SACRAMENTO — After allowing his staff to accept tens of thousands of dollars' worth of gifts from business interests, Gov. Arnold Schwarzenegger is now worried about the appearance of a conflict of interest and has barred them from taking even a free cup of coffee.
But the policy, stricter than state law, hasn't stopped the perks.
For The Record
Los Angeles Times Wednesday November 01, 2006 Home Edition Main News Part A Page 2 National Desk 1 inches; 44 words Type of Material: Correction
Conflicts of interest: An article in Tuesday's Section A about Gov. Arnold Schwarzenegger's rules concerning his staff members' acceptance of gifts gave the wrong name for an environmental group. The group's name is the Natural Resources Defense Council, not the National Resources Defense Council.
Schwarzenegger aides over the last year have been given free tickets to Disneyland and San Francisco Giants baseball games; to Rolling Stones concerts and Sacramento Kings basketball games.
Schwarzenegger's chief of staff, Susan Kennedy, sent a memo to the governor's aides in August explaining that by taking gifts, even if the law allows it, they could create a public perception that they have been compromised.
"When in doubt ... pay for the item yourself," Kennedy wrote.
In a separate letter to Schwarzenegger's staff, his legal counsel, Andrea Hoch, said aides could not attend any of the governor's campaign fundraising events unless they paid for their food and drink.
But the Spartan ethic comes with loopholes.
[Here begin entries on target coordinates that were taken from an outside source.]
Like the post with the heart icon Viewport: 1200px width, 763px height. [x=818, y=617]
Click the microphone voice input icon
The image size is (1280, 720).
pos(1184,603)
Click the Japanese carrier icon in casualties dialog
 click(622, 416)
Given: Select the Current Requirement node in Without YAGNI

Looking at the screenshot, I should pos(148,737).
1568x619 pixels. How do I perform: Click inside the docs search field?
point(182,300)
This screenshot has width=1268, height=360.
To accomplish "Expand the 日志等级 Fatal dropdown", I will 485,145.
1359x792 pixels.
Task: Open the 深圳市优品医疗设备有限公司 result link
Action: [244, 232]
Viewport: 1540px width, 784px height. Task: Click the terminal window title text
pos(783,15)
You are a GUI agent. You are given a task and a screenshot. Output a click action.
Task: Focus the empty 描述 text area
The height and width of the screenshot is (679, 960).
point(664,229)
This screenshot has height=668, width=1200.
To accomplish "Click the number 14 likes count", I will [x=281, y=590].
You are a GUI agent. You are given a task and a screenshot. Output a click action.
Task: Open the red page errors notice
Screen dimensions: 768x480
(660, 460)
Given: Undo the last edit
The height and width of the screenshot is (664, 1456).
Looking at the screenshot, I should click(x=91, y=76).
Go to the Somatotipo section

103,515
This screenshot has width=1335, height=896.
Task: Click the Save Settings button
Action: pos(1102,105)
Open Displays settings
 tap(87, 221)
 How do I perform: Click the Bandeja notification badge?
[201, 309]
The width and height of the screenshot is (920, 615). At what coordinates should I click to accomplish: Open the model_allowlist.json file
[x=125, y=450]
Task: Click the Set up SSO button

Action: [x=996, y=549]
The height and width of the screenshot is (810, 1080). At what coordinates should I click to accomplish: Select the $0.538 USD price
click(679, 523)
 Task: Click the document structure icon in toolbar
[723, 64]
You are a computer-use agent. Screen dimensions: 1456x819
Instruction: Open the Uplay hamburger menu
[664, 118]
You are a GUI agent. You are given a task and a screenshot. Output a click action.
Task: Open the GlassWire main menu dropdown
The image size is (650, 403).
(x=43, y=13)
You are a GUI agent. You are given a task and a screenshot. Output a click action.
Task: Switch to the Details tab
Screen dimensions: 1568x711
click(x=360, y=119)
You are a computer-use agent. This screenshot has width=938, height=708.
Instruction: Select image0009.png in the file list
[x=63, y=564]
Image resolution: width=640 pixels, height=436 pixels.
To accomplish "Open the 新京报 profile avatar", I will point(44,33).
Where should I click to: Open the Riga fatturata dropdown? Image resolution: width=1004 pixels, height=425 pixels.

Kennedy is scheduled to join lawmakers and state officials on a 12-day trip to South America next month that is sponsored by a tax-exempt group financed partly by energy companies and other businesses that lobby in Sacramento.
The visitors plan to stay at a hotel in Buenos Aires that is rated by one travel guide as "the most exclusive" in the city. A spokesman for Schwarzenegger said the trip doesn't violate the gift policy because Kennedy will deliver a speech as the governor's representative.
"It is important that Susan, as chief of staff, work with members and important policy leaders to further the goals of the administration," said Adam Mendelsohn, Schwarzenegger's communications director.
The new rules are an about-face for the governor, who in past years has taken a permissive approach to freebies.
In 2004, after The Times reported that dozens of Schwarzenegger administration officials had accepted free meals and sports tickets, the governor said in an interview: "Those are things that I don't think anyone has to worry about. There's no one selling out in my administration."
Gifts continued to flow. State lobbying reports show that:
* Ameriquest Capital Corp., parent of the mortgage-lending company, spent more than $5,600 on Rolling Stones concert tickets over the last year for nearly two dozen members of the governor's staff and their spouses.